I have recently encountered a problem when I tried to load a large CSV file into Python using Pandas. When I tried to load the file I was getting a message stating that the computer ran out of the memory. This was surprising because the file was just over 2 GB and I have well over 10 GB RAM machine. I was never able to figure out which part of pandas was causing this (and to be fair I didn’t want to waste my time on it) but I found a workaround that might be helpful to others not wanting to split the file in to smaller chunks and still load it in using pandas. Simply put – load the file several rows at a time, i.e. instead of splitting the file, slit the loading.

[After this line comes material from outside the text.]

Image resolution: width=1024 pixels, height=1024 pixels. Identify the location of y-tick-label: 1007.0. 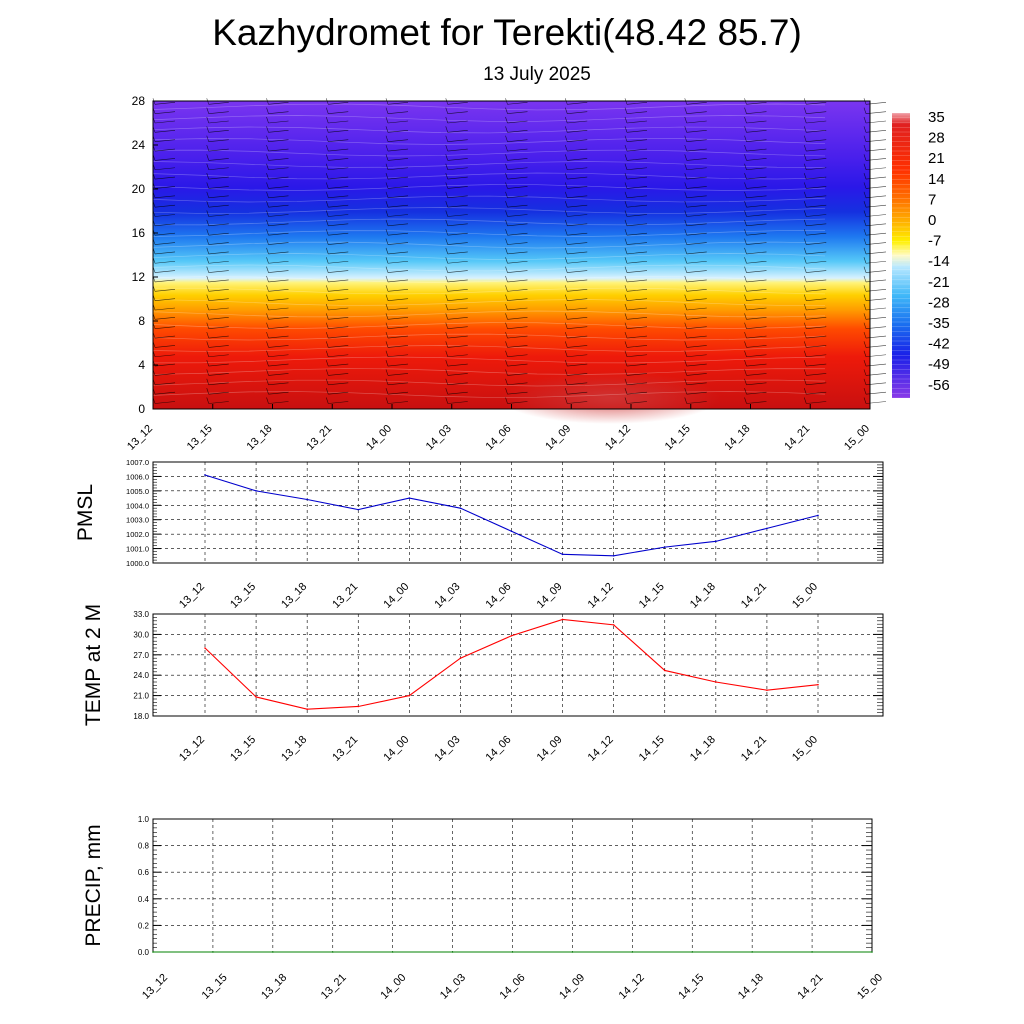
(138, 462).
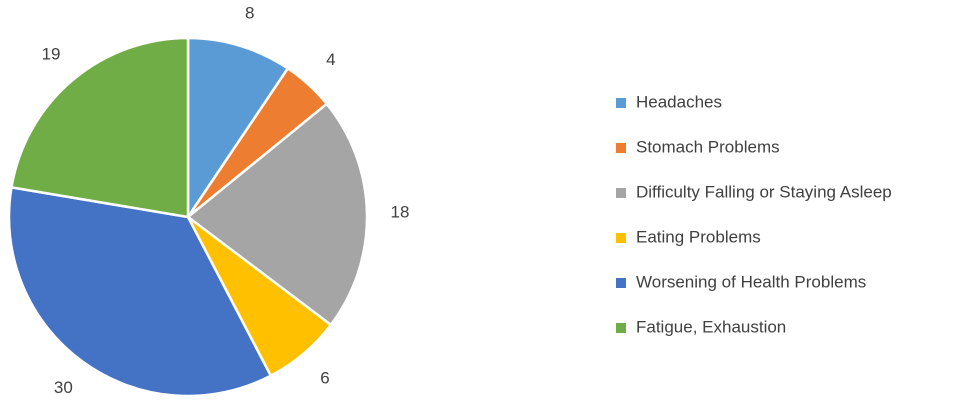 The height and width of the screenshot is (402, 973). Describe the element at coordinates (708, 146) in the screenshot. I see `legend-label: Stomach Problems` at that location.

Here is an example:
data = pd.read_csv("train_data.csv", nrows = 50000)
data = data.append(pd.read_csv("train_data.csv", skiprows = 50001, header=None, names=[‘a’,’b’,’c’]))
The file we load is called “train_data.csv”. I have noticed that the computer can handle around 1 GB loads at a time, which in this case corresponded to around 500K records. We load the first 500K records, then load the rest and append the created DataFrames. If your CSV is even larger then just put the read in a loop this way:
for i in xrange((NUMBER_OF_RECORDS/MAX_RECORD_NUMBER)+(1 if NUMBER_OF_RECORDS%MAX_RECORD_NUMBER != 0 else 0)):
data1=pd.read_csv("your_file.csv", skiprows = MAX_RECORD_NUMBER*i,nrows=MAX_RECORD_NUMBER-1, header=None, names=[‘a’,’b’,’c’])
Where NUMBER_OF_RECORDS is the number of records in the file and MAX_RECORD_NUMBER is the number of records that your computer can handle loading one at a time.
You also need to remember that if you skip lines the headers will be wrong. You can’t specify the header as index, because it takes the index of the already cut slice, not the original file. Just specify headers your self. This might, however, be problematic if you have a large number of columns but then you can simply save the column names from the first slice and use them in the following loads.